The second hit is slower and more insidious: Google deprioritises slow sites in organic search. Core Web Vitals are a ranking signal. If your Largest Contentful Paint (LCP) is failing and your Cumulative Layout Shift (CLS) score is unstable, you're competing with a handicap on every keyword. You're paying for rankings you'd have organically if the site was fast.

So the maths for a slow e-commerce site looks like this: you're spending more on paid acquisition because organic is suppressed, and your paid acquisition is converting at a fraction of what it should because users bounce before the page loads. Both costs are invisible in most dashboards.

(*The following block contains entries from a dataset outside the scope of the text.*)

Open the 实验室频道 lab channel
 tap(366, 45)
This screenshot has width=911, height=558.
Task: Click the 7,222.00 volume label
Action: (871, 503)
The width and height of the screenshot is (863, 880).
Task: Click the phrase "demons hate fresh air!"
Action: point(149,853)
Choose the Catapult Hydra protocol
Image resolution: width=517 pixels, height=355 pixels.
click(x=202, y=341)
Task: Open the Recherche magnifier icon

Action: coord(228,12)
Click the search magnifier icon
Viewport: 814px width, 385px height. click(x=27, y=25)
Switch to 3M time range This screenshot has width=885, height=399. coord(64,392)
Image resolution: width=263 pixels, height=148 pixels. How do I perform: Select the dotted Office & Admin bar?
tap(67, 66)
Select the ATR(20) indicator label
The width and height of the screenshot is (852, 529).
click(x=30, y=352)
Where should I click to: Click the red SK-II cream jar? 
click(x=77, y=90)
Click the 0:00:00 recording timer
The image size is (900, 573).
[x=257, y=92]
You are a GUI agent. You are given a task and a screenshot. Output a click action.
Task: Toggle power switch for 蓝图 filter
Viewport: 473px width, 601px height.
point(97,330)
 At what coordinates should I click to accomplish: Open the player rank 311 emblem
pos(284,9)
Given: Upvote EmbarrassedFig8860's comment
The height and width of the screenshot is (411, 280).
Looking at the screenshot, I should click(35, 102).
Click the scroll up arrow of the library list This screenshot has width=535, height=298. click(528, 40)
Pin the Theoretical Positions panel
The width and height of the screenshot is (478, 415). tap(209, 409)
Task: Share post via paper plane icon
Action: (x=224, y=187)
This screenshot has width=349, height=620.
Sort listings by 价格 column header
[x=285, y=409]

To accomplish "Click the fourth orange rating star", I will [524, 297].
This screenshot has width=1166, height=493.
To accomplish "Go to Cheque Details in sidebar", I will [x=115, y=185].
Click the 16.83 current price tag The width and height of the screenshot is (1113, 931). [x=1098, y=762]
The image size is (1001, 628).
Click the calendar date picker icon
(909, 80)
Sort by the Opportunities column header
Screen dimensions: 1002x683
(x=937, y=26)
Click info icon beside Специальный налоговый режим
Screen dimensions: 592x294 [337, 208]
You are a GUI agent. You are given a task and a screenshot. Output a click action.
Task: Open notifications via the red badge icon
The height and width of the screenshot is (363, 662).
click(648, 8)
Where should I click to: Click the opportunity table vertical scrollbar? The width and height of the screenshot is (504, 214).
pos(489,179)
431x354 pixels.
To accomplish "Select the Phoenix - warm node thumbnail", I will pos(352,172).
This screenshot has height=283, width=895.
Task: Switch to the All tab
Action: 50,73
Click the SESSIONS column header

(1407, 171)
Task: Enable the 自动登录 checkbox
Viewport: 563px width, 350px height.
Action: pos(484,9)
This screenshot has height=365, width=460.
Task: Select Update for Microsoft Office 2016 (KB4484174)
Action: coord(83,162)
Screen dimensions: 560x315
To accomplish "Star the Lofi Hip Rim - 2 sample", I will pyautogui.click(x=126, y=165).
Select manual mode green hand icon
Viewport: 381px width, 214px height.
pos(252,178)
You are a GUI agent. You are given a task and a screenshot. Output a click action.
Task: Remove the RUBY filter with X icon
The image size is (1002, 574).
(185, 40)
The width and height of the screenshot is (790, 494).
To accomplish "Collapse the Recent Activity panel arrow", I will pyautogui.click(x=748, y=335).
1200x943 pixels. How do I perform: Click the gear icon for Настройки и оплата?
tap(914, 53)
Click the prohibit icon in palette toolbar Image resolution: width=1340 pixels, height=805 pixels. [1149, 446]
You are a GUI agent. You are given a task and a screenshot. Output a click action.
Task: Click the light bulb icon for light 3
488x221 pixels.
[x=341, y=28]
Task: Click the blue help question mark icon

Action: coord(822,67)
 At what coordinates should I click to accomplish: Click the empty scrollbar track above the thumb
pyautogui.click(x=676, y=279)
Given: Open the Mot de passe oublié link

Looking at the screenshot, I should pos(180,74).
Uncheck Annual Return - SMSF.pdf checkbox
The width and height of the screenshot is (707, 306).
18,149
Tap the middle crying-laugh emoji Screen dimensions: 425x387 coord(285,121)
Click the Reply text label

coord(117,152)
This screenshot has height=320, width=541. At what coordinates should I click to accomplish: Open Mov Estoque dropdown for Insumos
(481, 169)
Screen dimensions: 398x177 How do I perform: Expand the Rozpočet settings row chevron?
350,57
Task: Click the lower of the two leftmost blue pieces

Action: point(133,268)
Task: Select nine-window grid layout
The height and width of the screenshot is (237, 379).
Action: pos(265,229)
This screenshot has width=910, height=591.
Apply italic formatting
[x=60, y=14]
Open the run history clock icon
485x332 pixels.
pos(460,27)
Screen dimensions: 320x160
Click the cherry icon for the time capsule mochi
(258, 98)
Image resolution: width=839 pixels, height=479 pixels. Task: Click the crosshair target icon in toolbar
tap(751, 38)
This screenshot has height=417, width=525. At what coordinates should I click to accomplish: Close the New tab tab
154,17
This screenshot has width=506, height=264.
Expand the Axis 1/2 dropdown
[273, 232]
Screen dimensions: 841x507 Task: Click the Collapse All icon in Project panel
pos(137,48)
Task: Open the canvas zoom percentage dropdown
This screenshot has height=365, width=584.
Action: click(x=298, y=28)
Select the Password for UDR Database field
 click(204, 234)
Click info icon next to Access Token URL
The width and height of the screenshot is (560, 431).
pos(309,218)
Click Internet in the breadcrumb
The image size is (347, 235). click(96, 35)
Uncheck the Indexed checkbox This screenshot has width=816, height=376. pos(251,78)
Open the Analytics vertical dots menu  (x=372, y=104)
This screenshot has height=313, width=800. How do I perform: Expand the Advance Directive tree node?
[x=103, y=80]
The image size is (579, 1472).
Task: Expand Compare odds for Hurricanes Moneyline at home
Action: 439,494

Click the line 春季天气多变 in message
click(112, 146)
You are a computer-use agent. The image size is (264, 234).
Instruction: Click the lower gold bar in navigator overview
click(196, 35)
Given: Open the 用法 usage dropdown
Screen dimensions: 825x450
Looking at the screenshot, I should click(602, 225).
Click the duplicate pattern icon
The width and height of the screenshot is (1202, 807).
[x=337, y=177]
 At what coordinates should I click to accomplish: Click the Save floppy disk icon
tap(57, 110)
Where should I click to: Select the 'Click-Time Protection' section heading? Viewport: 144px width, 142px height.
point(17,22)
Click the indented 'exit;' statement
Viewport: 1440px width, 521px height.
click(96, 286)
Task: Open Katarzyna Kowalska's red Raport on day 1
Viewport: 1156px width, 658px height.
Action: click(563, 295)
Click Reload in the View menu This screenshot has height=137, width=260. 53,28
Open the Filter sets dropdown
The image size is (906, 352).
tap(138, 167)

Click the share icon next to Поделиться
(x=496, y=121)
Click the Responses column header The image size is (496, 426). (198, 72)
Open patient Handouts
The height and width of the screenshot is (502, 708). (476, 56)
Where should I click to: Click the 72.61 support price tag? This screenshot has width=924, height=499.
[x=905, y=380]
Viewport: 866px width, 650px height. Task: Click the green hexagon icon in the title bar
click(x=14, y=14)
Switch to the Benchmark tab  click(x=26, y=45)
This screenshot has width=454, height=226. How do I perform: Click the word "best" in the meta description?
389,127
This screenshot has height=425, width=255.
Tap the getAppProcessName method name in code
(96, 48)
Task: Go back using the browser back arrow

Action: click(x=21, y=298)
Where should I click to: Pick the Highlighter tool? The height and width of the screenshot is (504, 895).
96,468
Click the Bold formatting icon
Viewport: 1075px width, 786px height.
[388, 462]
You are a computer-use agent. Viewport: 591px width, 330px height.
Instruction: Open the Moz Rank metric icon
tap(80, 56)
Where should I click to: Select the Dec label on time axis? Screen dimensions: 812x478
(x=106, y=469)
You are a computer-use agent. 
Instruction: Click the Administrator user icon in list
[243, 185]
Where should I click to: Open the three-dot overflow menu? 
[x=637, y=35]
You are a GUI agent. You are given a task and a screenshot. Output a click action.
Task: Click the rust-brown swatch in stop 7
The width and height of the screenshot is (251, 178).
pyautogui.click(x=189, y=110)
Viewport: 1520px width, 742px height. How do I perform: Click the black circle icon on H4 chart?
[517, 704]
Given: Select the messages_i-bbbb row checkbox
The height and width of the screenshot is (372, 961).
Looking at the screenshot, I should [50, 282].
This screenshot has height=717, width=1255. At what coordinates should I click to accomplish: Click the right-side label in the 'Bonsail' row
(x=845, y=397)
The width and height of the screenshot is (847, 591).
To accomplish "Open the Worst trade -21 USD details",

Where speed actually comes from.

The common misconception: speed is a plugin you install. Enable a caching layer, compress images, and you're done. This is true enough to be dangerous — it produces marginal improvements that don't move the needle, and teams walk away thinking speed is solved when it isn't.

Real PageSpeed improvement comes from addressing the root causes:

Images are usually the largest contributor to slow load times, and the most underestimated. Not because images are large — though they are — but because they're typically loaded badly. An image that renders at 400px on mobile served at 1400px original resolution with no lazy loading, in a format that's 3× larger than the modern equivalent, will kill your LCP by itself. Most sites have dozens of these.

Render-blocking resources are the second major culprit. JavaScript files that must execute before any content appears, CSS that blocks rendering, third-party scripts loaded synchronously in the head — these all push the point at which the browser can show anything useful to the user. Eliminating them or deferring them correctly is the difference between a 2-second LCP and a 6-second one.

JavaScript bundle size matters more on mobile than desktop. A 4G connection loading a 2MB JavaScript bundle takes longer than you expect, and JavaScript also blocks the main thread during parsing and execution, which delays interactivity. Tree shaking, code splitting, and removing unused dependencies are engineering tasks, not plugin settings.

Correct CDN configuration means that assets are served from an edge node close to the user — not from a single origin server. Most platforms have CDN support built in; most teams don't configure it correctly, or use it only for images while serving JavaScript and CSS from origin.

The case study in numbers.

For the client above, the fix took three weeks of focused engineering. No visual redesign. No new features. Just a systematic audit and rebuild of the performance layer: next-gen image formats and correct sizing, deferred JavaScript, critical CSS inline with the rest loaded asynchronously, CDN configuration corrected, and LCP element prioritisation on the above-the-fold product images.

Mobile PageSpeed: 38 → 91. LCP: 6.2s → 1.4s. The team called it "incredible" — which is a reasonable reaction when a metric that was dragging organic rankings and killing paid conversion improves by that margin.

We didn't track post-launch conversion data directly for this client, but the directional math on a site spending meaningfully on paid acquisition is not hard to do. If 53% of mobile users were abandoning at 3 seconds, and the site was well past 3 seconds, the recaptured revenue from users who now see the page is significant before you even consider the organic search improvement.

How to audit your own site.

This takes 10 minutes and the tools are free:

Run your site through PageSpeed Insights on mobile. If the score is below 50, you have a problem. If it's below 70, you likely have a problem that's affecting revenue. Look specifically at the LCP and CLS diagnostics — these are the metrics Google weighs most heavily for rankings.

Then look at the "Opportunities" and "Diagnostics" sections. PageSpeed will tell you exactly what's slow and how much time each issue is costing. The items with the largest estimated savings are where to start.

If the top items are image-related: you can make real progress with a developer who knows what they're doing in a few days. If the top items are JavaScript-related: you're likely looking at a week or more of careful engineering work to do it properly.


The businesses that grow their organic share over time are the ones that treat site performance as a product quality metric, not a technical nice-to-have. The fast site compounds. The slow one doesn't.